(Stored items)
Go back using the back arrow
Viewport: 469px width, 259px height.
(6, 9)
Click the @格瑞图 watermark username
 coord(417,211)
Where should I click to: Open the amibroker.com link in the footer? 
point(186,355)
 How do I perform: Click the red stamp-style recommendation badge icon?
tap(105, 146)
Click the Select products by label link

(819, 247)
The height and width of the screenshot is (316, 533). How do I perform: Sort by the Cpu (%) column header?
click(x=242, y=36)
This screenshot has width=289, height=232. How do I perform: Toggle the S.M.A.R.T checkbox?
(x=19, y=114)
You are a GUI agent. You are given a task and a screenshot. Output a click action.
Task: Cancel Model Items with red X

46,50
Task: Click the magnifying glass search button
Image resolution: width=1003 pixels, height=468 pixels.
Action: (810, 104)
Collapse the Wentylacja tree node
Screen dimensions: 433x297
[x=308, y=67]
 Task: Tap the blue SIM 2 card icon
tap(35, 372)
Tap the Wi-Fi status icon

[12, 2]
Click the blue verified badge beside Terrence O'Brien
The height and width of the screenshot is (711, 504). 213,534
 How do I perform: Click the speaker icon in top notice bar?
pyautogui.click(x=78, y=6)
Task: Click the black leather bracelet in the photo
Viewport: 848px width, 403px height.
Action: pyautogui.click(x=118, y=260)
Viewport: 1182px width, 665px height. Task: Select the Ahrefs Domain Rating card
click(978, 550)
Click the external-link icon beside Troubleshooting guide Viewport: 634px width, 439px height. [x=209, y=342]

*ACTION ITEM*.
The answer must consist of the lines from the one with "Collapse the Wentylacja tree node" through the final line of the entries above, exactly as they are, and nothing else.

*EXERCISE RESPONSE*.
Collapse the Wentylacja tree node
Screen dimensions: 433x297
[x=308, y=67]
 Task: Tap the blue SIM 2 card icon
tap(35, 372)
Tap the Wi-Fi status icon

[12, 2]
Click the blue verified badge beside Terrence O'Brien
The height and width of the screenshot is (711, 504). 213,534
 How do I perform: Click the speaker icon in top notice bar?
pyautogui.click(x=78, y=6)
Task: Click the black leather bracelet in the photo
Viewport: 848px width, 403px height.
Action: pyautogui.click(x=118, y=260)
Viewport: 1182px width, 665px height. Task: Select the Ahrefs Domain Rating card
click(978, 550)
Click the external-link icon beside Troubleshooting guide Viewport: 634px width, 439px height. [x=209, y=342]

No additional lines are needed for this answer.